**SUPPLIED PASSAGE**.
>>>>

Just for Fun

Enough of the heavy stuff for a day. Let’s enjoy some Erik antics! After the transcript, please enjoy the amazing account of a woman who claims to be the reincarnation of Anne Frank. You can tell by her demeanor and her story that she is NOT a fraud! Thanks, Tracy, for bringing these videos to our attention!

Channeling Transcript

Me: Hello, Jamie! How was your weekend?

Jamie: It was full! I taught a class on how to see auras and other things.

Me: Oh, yeah! Was Steve there?

Jamie: Yes, he was here and so was Erik. (See starts to giggle.)

Me: Oh, good!

Jamie: And he pulled some pranks on the poor people!

Me: Why am I not surprised?

Jamie: In the psychomanteum, the dark, trance-state room.

Me: Uh huh.

Jamie (still giggling): When I closed them up, I said, ‘Erik is in here.’ Only Steve knew what I was talking about, and I go, ‘Erik is in here; I see him. You guys have a good time. Okay, bye!’ And I closed the curtain.

<<<<

**GIVEN RECORDS**.

>>>>

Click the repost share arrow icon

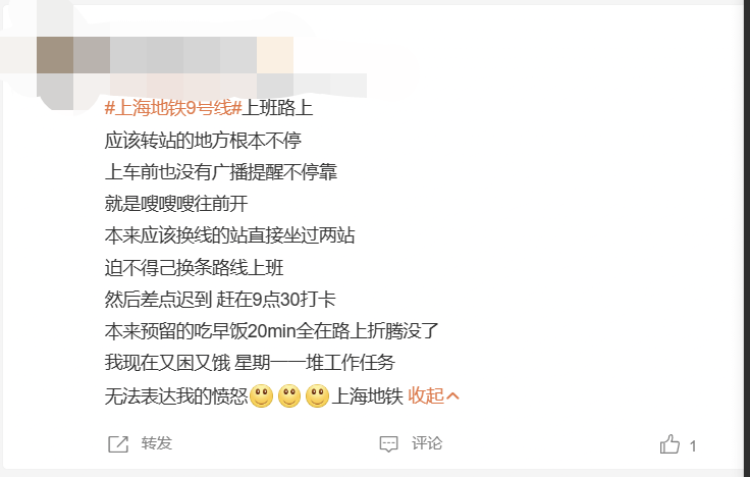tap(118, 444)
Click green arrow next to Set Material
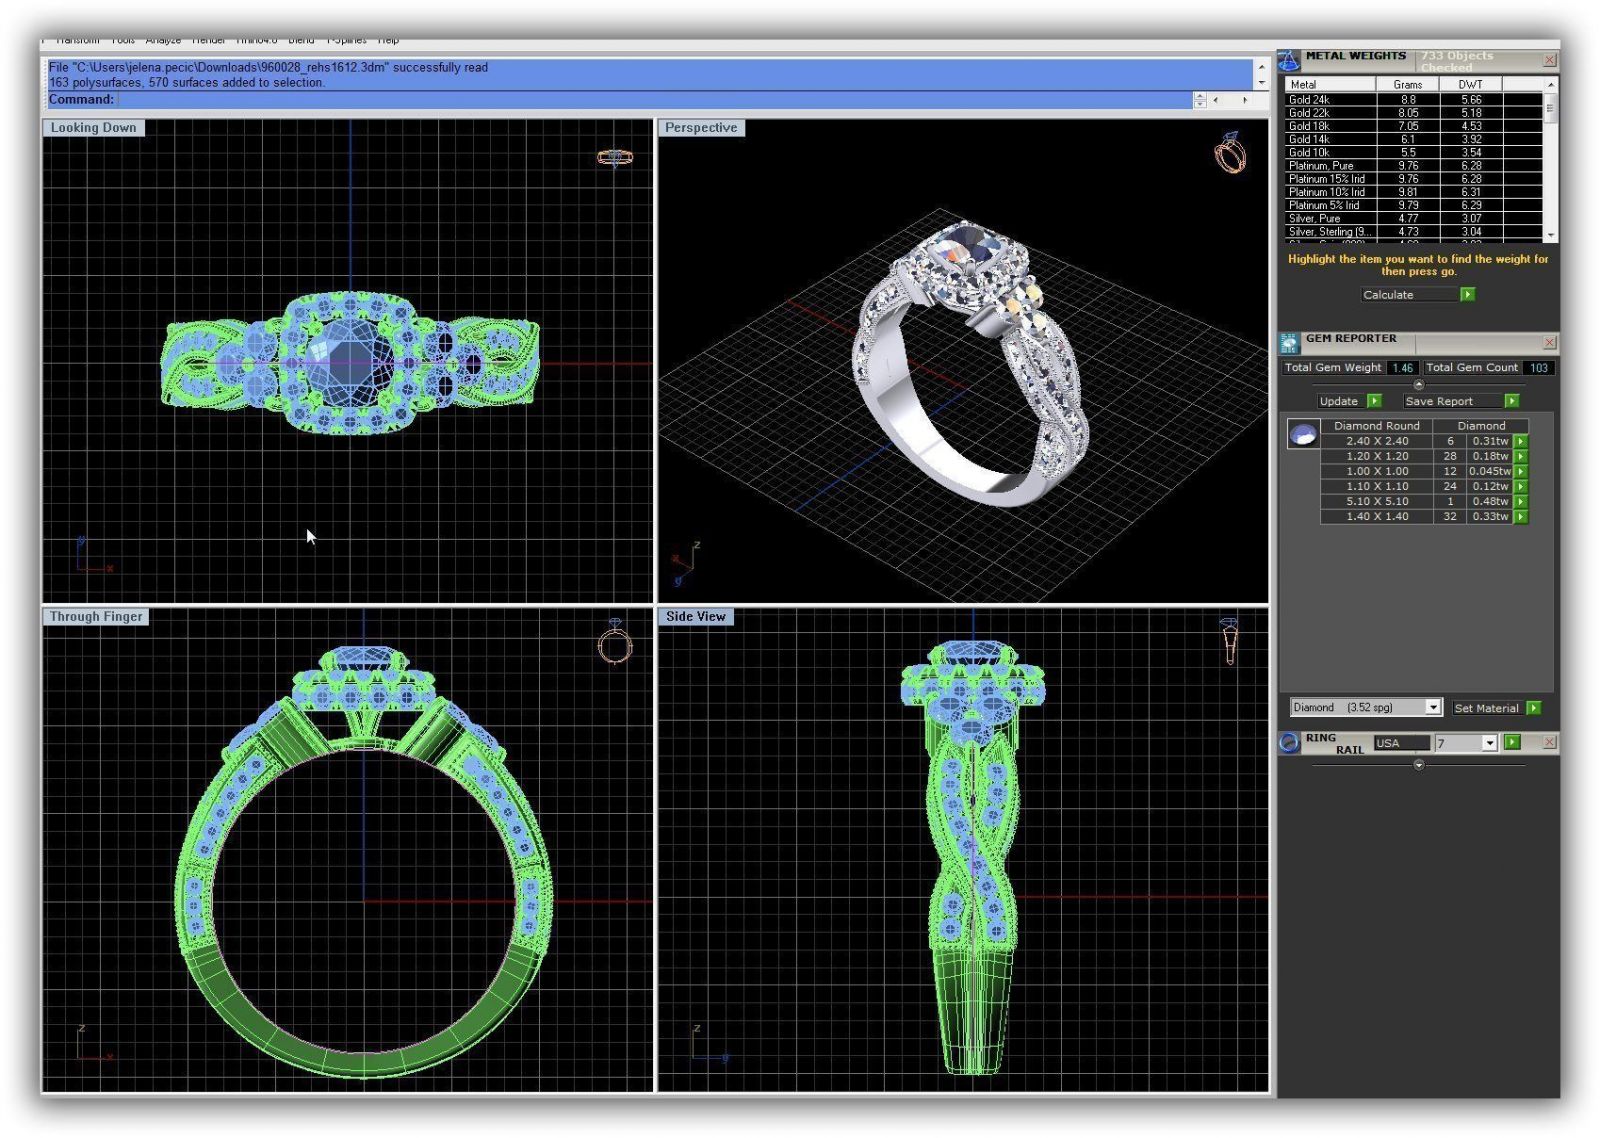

<<<<
>>>>

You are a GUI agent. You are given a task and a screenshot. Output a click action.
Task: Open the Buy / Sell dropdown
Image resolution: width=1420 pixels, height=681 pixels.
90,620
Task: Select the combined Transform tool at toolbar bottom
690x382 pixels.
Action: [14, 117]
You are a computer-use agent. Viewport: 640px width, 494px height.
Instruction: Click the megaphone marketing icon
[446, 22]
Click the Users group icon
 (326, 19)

<<<<
>>>>

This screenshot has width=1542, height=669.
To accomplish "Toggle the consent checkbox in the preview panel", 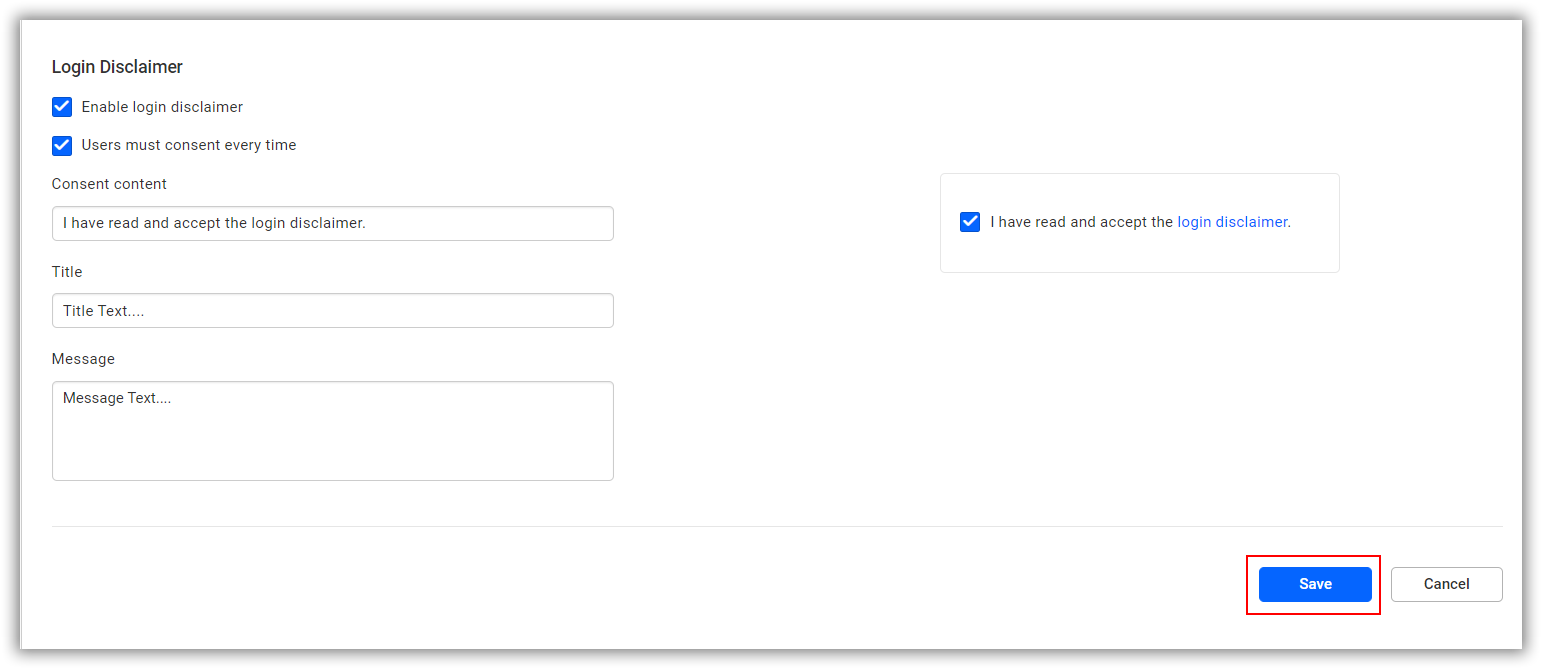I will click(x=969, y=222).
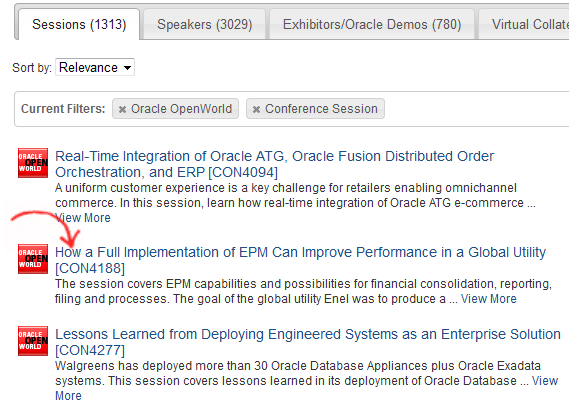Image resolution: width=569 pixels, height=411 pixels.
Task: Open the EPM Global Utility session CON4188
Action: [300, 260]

<<<<

**WHAT IS REQUIRED**. Carry on the channeling transcript about Erik's pranks, starting right after Jamie closes the curtain.

**EXERCISE OUTPUT**.
Jamie and I laugh together.

Jamie: So, the woman that was in there with him, she’s a really cute girl—oh my god, like fabulously cute!

Me: Aw oh! Aw oh! Jillian probably wasn’t too happy about that!

Jamie: She was probably like 20, 22 maybe.

Me: Oh my gosh, a perfect Erik Target.

Jamie: Yeah, totally. All of a sudden she said her hands went very, very cold, very, very tingly, like somebody was putting pressure on them, and then she said, ‘All of a sudden, I could NOT control my laughter!’ She just started bursting out with laughter, hardcore!

Me: Awwww!

Jamie: And when I opened the curtain after the thirty minutes, I said, ‘We could hear her laughing throughout the whole building!’ Erik looked at me and said, ‘Who do you think that was?’ Come on! Pretty girl? Opportunity to tickle her in the dark?

Jamie and I giggle hard.

Me: That is just too funny! I know that Steve has always wanted Erik to come and visit him or pull a prank on him, and I tell him to just be patient, because he probably will, but that pretty girl probably blew his chances that time! Erik, are you there, Sweetie?

Erik: Absolutely.

Me: Good! Is there anybody else there with you? I always forget to ask that—if you’ve brought along anybody else or if anybody else just wants to be there and say anything.

Jamie: He normally comes by himself, but, um, he says there was a man, bald hair, related to one of your blog members. He had a question and wanted to come in.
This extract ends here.